Bear the following in mind:

  • Don't fall into an existential crisis every time we do this exercise - while Objectives and Key Results are important, they're easy to change, so iterate if you need to
  • All Key Results are bad - they have many compromises, are fallible, easy to game, or may be affected by external factors, so use the least bad Key Results
  • Use counter metrics where needed (X happens, but Y shouldn't happen)
  • Don't have a lot of Key Results if you can't capture everything in one - just pick the most important one or two
  • Don't set arbitrary Key Results that a team cannot achieve
  • Don't set a Key Result that is mainly noise or a vanity metric, and try to avoid boolean (yes/no) Key Results

Goal adoption

  • Exec team communicates the Objectives - 1-1 with each Small Team lead, an update to Objectives in the Handbook, and then an announcement in the next All Hands
  • Team leaders set Key Results
  • In All Hands, any significant improvement/worsening of our performance against Key Results / Objectives is explained by the relevant Small Team lead
  • Consistently hitting ambitious Objectives over the long term is an important factor in the pay review process, but if you miss extremely tough Objectives but still achieve great things en route, that's great
  • Objectives and Key Results can be changed - if a more impactful goal becomes obvious to you, suggest it as a PR


What if I don't have time to do work towards my OKRs because of X (X = customer support / urgent board reporting / something else)?

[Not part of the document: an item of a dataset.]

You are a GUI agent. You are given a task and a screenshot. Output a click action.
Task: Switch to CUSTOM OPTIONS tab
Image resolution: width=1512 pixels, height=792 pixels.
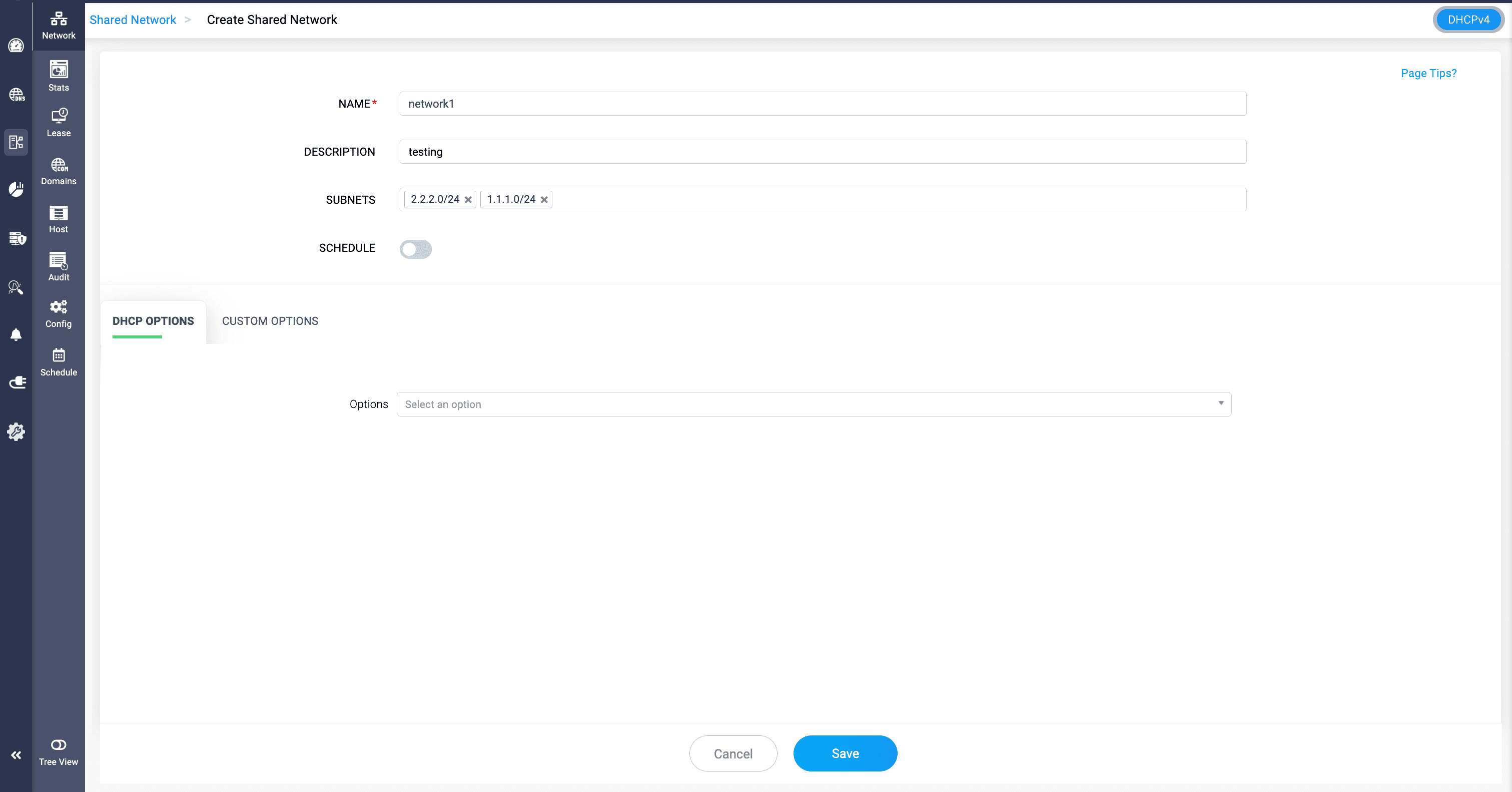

Picking up the occasional thing that isn't technically going to help your goal is ok. This is because we're small and may not set 100% perfect goals. As ever, prioritize as you see fit.

If my team repeatedly miss objectives, what happens?

Objectives should be ambitious but achievable - you should be able to hit them by challenging yourself, but not to the point of burnout.

If your team is consistently missing objectives, they are too hard or possibly the wrong objectives.